## Study questions
a – Name every person mentioned in the concert review of Dvorak's "Requiem" at Grant Park.
b – Pick up the review of the Grant Park performance of Dvorak's "Requiem" after its final sentence and carry it on.

## Document excerpt
>>>>
Grant Park, Kalmar Perform Dvorak with Ardor
August 14, 2010
Kalmar's account was perfectly, patiently scaled. The first half – Dvorak constructed the work in two parts to permit an intermission – crested with the big return of the chorus in the "Dies Irae," clamorous with chimes and organ.
Carlos Kalmar is closing his 10th season as principal conductor of the Grant Park Music Festival with, fittingly, a "Requiem" followed by a "Resurrection." Friday night brought a first performance by the Grant Park Orchestra and Chorus of Antonin Dvorak's glowing "Requiem." Next Friday will bring Gustav Mahler's fiery Second Symphony
Dvorak's 1890 "Requiem" is, unlike the Mahler, 90 minutes of devotion without memorable tunes or theatrics. It has plenty of extroverted moments for orchestra, chorus, and a quartet of vocal soloists, but its impact is not because of them. The intensity it achieves is inward and cumulative.
Performances in concert and on disc are therefore rare. The Chicago Symphony Orchestra's 2009 "Dvorak Festival" presented his earlier "Stabat Mater," not the "Requiem." And the most successful recording, conducted by Karel Ancerl, goes back more than 50 years.
Kalmar's account was perfectly, patiently scaled. The first half – Dvorak constructed the work in two parts to permit an intermission – crested with the big return of the chorus in the "Dies Irae," clamorous with chimes and organ. The second half rightly surpassed everything that had gone before in the pounding repetitions of the "Sanctus," at the words "Hosanna in excelsis."
<<<<
## Provided records
>>>>
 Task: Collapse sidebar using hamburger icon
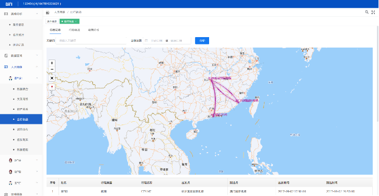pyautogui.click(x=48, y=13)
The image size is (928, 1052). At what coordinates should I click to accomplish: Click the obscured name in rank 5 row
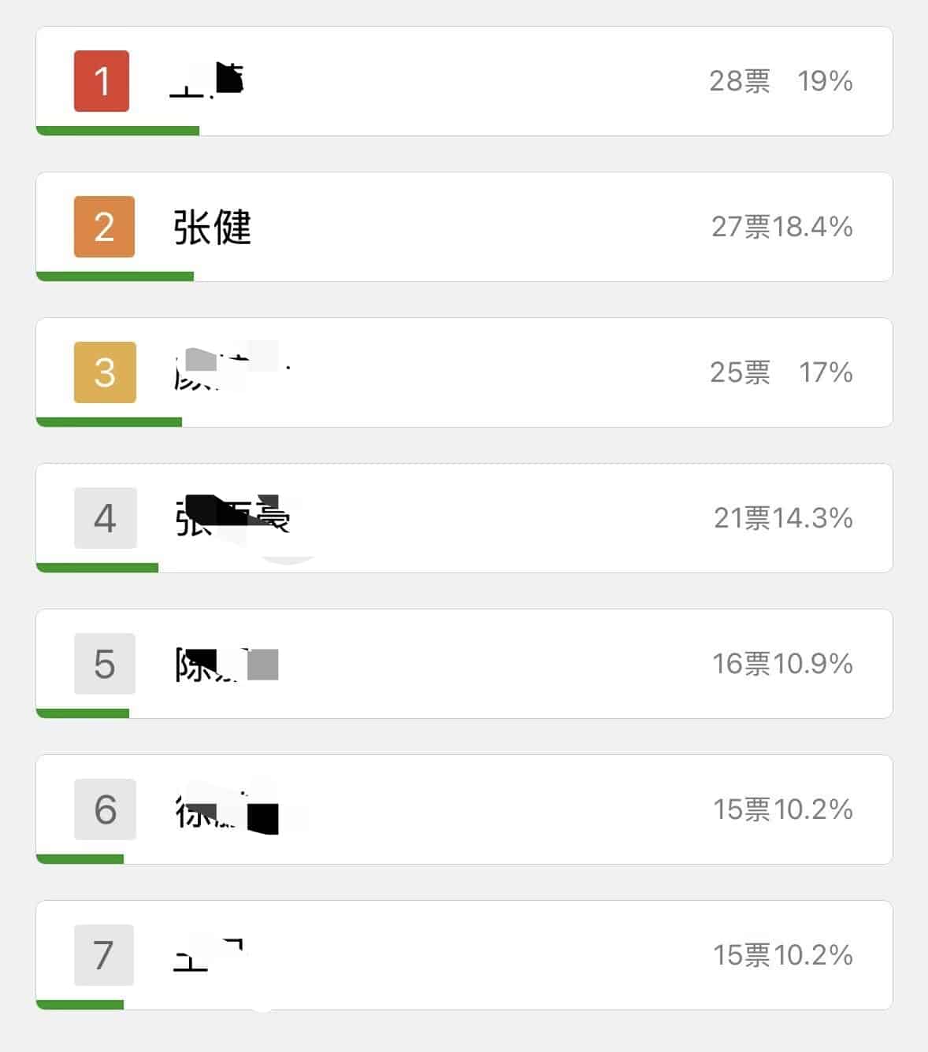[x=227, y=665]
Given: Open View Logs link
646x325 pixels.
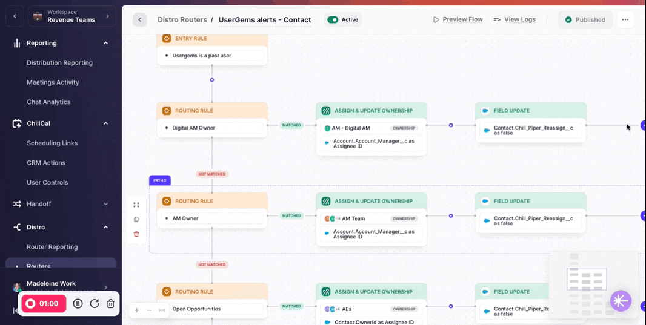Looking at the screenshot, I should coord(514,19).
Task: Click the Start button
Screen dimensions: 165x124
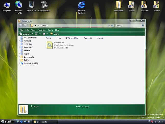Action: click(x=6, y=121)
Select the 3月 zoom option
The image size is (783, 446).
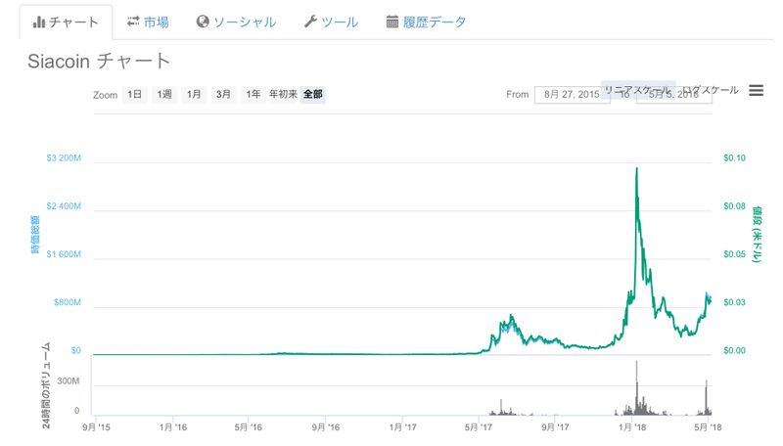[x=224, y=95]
<<<<
>>>>
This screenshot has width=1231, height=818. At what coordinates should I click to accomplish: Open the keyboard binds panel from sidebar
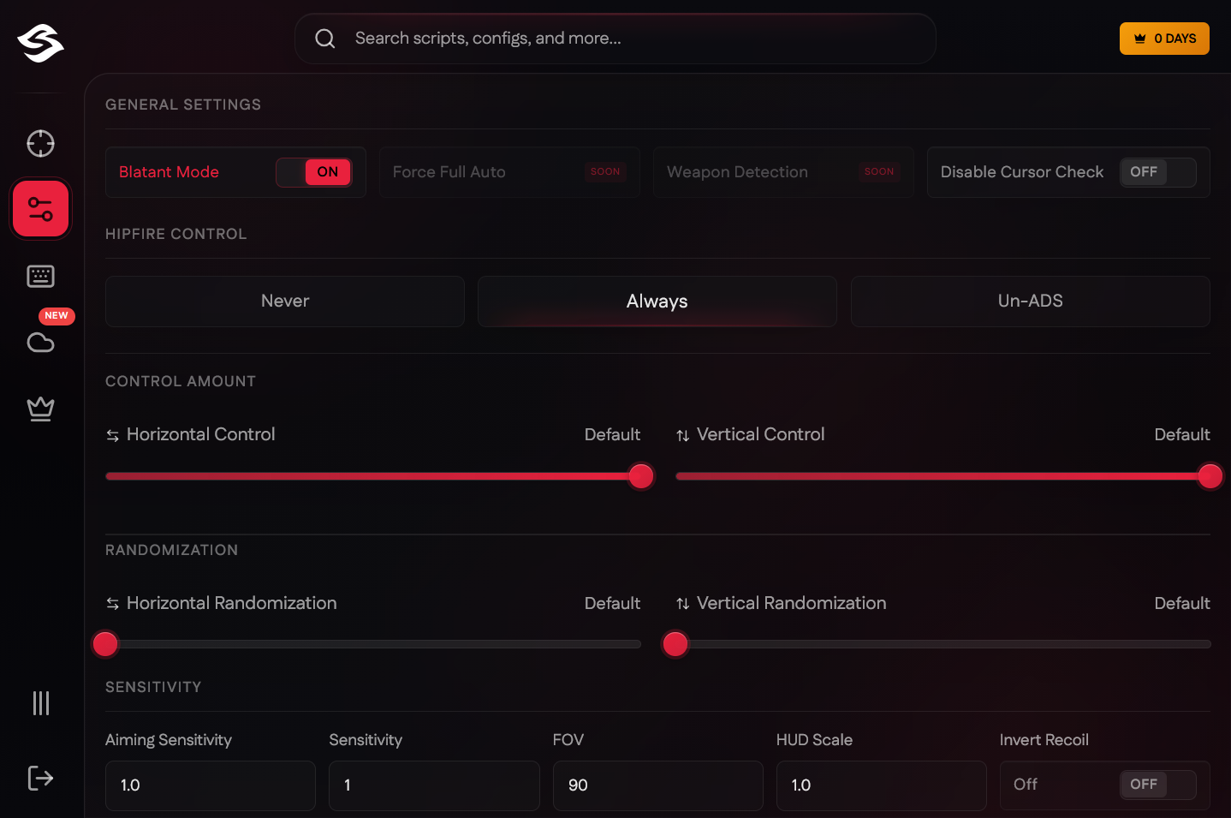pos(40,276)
<<<<
## Your written answers
a – Carlos Kalmar, Antonin Dvorak, Gustav Mahler, Karel Ancerl

b –
Despite such ardor, when the work was over you remembered, as you should, a fundamental gentleness. And it came largely through the color of wind solos and passages for massed strings. Outdoor amplification does not easily convey expressive shadings of relaxed, refined tone, yet on Friday it did, and they, as much as first-rate singing, gave the performance distinction.
Each member of the beautifully combined quartet -- Layla Claire, soprano; Alexandra Petersamer, mezzo-soprano; Brendan Tuohy, tenor; Kyle Ketelsen, bass - shone in extended solos, though that was not the dominant effect. Dvorak more often passed around short fragments of text, one voice picking up where the other left off or briefly joining together. If I particularly admired the dignity imparted by Ketelsen, everyone else showed equal sensitivity, however varied the music Dvorak provided them.